Progressive Conservative Democratic Representative Caucus

The PC-DR Caucus supports the main thrust of the report of the finance committee pre-budget consultations. However, there are additional actions not included in the report that we believe should be taken to improve productivity and thus strengthen the Canadian dollar. Strengthening productivity will ultimately improve Canadian standard of living.

Before the October 2000 mini-budget Canadians had the second-highest corporate taxes in the OECD and it is expected that following the December 2001 budget that Canada will continue to have the second-highest corporate taxes in the OECD. This creates a competitive disadvantage between Canada and our international competitors. In today’s global economy, it is clear that competitive tax rates are essential. Tax reduction combined with meaningful tax reform will help create a more prosperous Canada.

The Canadian dollar has lost 20 per cent of its value against the U.S. dollar since the Liberal government was elected in 1993. Since 35 per cent of everything Canadians consume is from the U.S., a 20 per cent reduction in the Canadian dollar’s relative value represents a massive drop in the standard of living for all Canadians. The dollar is not just doing badly compared to the U.S. dollar, this year it has lost 11 per cent against the Mexican peso, 4 per cent against the British pound, 3 per cent against the Russian ruble, and 6 per cent against the Argentine peso.

“I am very concerned about the Canadian dollar”

David Dodge Governor Bank of Canada

“At certain levels of the dollar you can argue that a depreciation is a value to the economy, but I think that went out the window a long time ago and any further slide is not helping”

Don Drummond Chief Economist Toronto-Dominion Bank

Canada’s poor productivity performance has been a major contributing factor to the decline in the value of our dollar. This low productivity growth leads to a vicious cycle as our low dollar decreases the incentive to innovate and increases the cost of production enhancing tools and technology. This in turn reduces productivity further and drives our dollar lower.

“When the Canadian dollar is weak the cost of capital goods is higher, since typically they are imported from the U.S. Therefore, Canadian companies will not invest as much in machinery and equipment, and we will not get the productivity growth that we otherwise would get.”

Gordon Thiessen Former Governor Bank of Canada

Specifically, the PC-DRC urges the government to take action to address Canada’s antiquated tax system, reduce Canada’s regulatory burden, and strengthen Canadian productivity.

1. It is the view of the PC-DRC that the report does not adequately emphasize the need for productivity focused tax reform. The weak Canadian dollar both reflects and serves to foster Canada’s lagging productivity levels.
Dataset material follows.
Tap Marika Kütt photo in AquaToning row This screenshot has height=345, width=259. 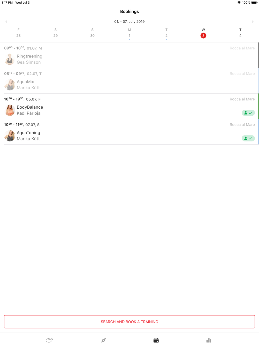[x=10, y=136]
A major contributor to Canada’s economic problems, well before the terrorist attacks, was our failure to encourage investment in productivity. For any growth to take place, especially during slowing economic times, investment in innovations and efficiency is the key to solid and stable growth.

With the emergence of the new economy, technology has become essential to wealth creation in Canada and the world. High taxes are a clear barrier to investment in this new economy.

Canada’s productivity growth has lagged behind that of other industrialized nations in recent years. Canada’s productivity growth over the past two decades has been slower than every other G7 country. We have one of the worst growth rates in the OECD. A look at the impact of innovative public policy in other countries will highlight why Canada is falling behind. Ireland, for example, has utilized aggressive tax reform to encourage knowledge-based industry. From 1988 to 1999, Ireland had a real GDP per-capita growth rate of 92 per cent. For the same period, Canada’s GDP per-capita growth was an anemic 5 per cent. By cutting taxes, especially business taxes, Ireland attracted significant levels of foreign investment. Clearly, there is a direct correlation between levels of investment and levels of productivity.

Canada has a “branding” problem in the international investment community. Branding is especially important as today’s capital is highly mobile. Capital can move unimpeded to friendlier jurisdictions. Investors do not feel Canada provides the best investment opportunities. Even Canadians look elsewhere for investment and employment opportunities. Perception is reality. Canada can only alter the opinion of foreign investors through significant improvement of the real and perceived business environment. Small incremental changes will go unnoticed by investors. Bold tax reform would symbolically and substantively help improve Canada’s future prospects in the new economy.

If we are to keep and attract talent, our fiscal environment must be more competitive with our neighbours. Changing times requires a changed approach. Until recently, the goals of the tax system were redistribution of income. Now the tax system redistributes people. Our system needs to adapt to this reality, for if we do not, our best and brightest will continue to move elsewhere, and become our competitors instead of our assets.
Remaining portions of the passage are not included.